Presiden ke-5 Republik Indonesia, Megawati Soekarnoputri, menyampaikan pesan penting di buku tamu Kedutaan Besar Republik Indonesia (KBRI) Abu Dhabi, Uni Emirat Arab (UEA). Dalam pesannya, Megawati mengajak seluruh elemen bangsa untuk terus berjuang membangun negara, menegaskan bahwa perjuangan memerdekakan ‘Indonesia Sejati’ belum usai.
Kunjungan Megawati ke KBRI Abu Dhabi merupakan bagian dari agenda kerjanya selama sepekan dalam rangka menghadiri Zayed Award 2026. Setibanya di KBRI, Megawati meninjau langsung ruang pelayanan publik dan melakukan dialog intensif selama kurang lebih 1,5 jam dengan Duta Besar Indonesia untuk UEA, Judha Nugraha.
Dalam pertemuan tersebut, Megawati didampingi oleh putranya yang juga Ketua DPP PDI Perjuangan, M Prananda Prabowo, serta Ketua DPP PDI Perjuangan Bidang Luar Negeri, Ahmad Basarah, dan Duta Besar Indonesia untuk Tunisia yang juga Ketua DPP PDI Perjuangan Bidang Agama (non-aktif), Zuhairi Misrawi.
Setelah sesi pertemuan, Megawati mengisi buku tamu dengan sebuah pesan yang menyentuh.
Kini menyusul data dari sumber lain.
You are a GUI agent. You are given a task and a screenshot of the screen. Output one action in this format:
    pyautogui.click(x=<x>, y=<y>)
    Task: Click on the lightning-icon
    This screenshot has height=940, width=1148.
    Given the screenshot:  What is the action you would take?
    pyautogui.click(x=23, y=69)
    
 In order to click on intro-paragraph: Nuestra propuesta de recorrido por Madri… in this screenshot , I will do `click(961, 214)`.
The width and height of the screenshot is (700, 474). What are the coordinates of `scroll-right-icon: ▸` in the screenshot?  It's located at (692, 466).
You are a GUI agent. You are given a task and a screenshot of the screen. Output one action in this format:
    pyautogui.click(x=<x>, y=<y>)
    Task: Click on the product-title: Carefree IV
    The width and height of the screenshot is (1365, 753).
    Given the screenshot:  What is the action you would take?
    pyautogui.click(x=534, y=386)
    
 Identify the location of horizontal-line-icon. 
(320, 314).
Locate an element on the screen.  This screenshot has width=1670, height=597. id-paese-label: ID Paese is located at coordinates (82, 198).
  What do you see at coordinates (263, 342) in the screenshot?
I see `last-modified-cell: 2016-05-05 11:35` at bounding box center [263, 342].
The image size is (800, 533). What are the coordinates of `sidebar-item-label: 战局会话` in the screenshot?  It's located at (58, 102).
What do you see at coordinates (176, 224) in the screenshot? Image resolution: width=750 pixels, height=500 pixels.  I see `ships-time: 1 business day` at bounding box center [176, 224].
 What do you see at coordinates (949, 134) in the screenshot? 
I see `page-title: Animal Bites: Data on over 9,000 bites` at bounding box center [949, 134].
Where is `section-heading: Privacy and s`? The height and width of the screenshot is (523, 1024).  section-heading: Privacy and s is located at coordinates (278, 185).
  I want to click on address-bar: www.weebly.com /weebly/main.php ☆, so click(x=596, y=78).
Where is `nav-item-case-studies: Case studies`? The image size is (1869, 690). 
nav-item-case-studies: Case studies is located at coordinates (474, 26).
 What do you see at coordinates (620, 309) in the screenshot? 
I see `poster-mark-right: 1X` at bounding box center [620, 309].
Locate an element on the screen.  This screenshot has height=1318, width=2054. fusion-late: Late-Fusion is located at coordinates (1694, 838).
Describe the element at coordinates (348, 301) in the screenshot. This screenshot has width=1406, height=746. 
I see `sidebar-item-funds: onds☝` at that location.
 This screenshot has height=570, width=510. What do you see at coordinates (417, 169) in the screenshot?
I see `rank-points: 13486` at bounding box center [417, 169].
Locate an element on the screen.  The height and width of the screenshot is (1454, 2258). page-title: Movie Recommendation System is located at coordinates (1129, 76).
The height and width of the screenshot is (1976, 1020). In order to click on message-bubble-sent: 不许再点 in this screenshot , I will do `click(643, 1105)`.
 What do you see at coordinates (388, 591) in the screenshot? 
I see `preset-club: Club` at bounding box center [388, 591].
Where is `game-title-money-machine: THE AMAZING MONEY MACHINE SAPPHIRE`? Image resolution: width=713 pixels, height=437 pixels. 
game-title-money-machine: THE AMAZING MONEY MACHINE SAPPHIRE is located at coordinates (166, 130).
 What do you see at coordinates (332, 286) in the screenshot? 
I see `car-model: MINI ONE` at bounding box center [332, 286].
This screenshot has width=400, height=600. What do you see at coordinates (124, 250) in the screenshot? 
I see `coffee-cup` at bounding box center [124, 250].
Ia menekankan pentingnya keyakinan, keteguhan, keberanian, dan kesabaran bagi bangsa Indonesia dalam membangun negara. “MERDEKA. Sebagai bangsa Indonesia kita selalu harus punya keyakinan, keteguhan, keberanian, kesabaran dalam membangun negara kita tercinta,” tulis Megawati.
Ia menambahkan, “Karena perjuangan kita memerdekaan Indonesia Sejati belum selesai.”
Duta Besar Judha Nugraha mengungkapkan bahwa Megawati juga mengingatkan pentingnya sejarah bangsa Indonesia dan mendorong rasa nasionalisme yang tinggi di kalangan Warga Negara Indonesia (WNI) di luar negeri. “Ibu Megawati juga tadi menjelaskan dan juga mengingatkan kita semua mengenai pentingnya… sejarah bangsa Indonesia dan menumbuhkan rasa nasionalisme yang tinggi dari seluruh warga negara kita di luar negeri untuk bisa mendukung proses pembangunan di Indonesia,” ujar Judha.
Lebih lanjut, Judha menceritakan bahwa Megawati berbagi pengalaman selama memimpin bangsa Indonesia. Pengalaman tersebut memberikan pelajaran berharga bagi Dubes Judha. “Tentunya Ibu bercerita mengenai pengalaman beliau pada saat di pemerintahan, Ibu Megawati, dan juga menceritakan mengenai sejarah panjang bangsa Indonesia sejak kemerdekaan hingga saat ini. Kita belajar banyak dari Ibu Megawati,” pungkas Judha.